WHAT TO WORK ON — In the records below, begin at the line that has "You are a GUI" and stop after the line that has "Viewport: 321px width, 268px height."; quote those lines verbatim and nothing more.

RECORDS SUPPLIED —
--- START ---

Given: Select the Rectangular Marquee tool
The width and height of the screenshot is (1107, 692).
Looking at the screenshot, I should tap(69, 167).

--- END ---
--- START ---

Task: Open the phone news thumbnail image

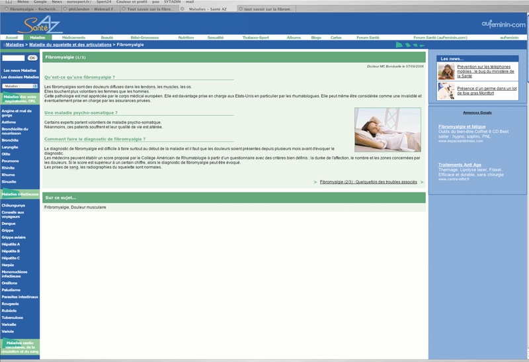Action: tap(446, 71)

--- END ---
--- START ---

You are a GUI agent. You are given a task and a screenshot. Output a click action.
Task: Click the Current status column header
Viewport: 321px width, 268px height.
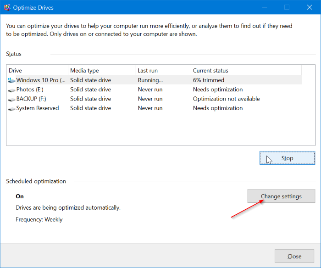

--- END ---

REPLY TO THE TASK —
You are a GUI agent. You are given a task and a screenshot. Output a click action.
Task: Click the Current status column header
Viewport: 321px width, 268px height.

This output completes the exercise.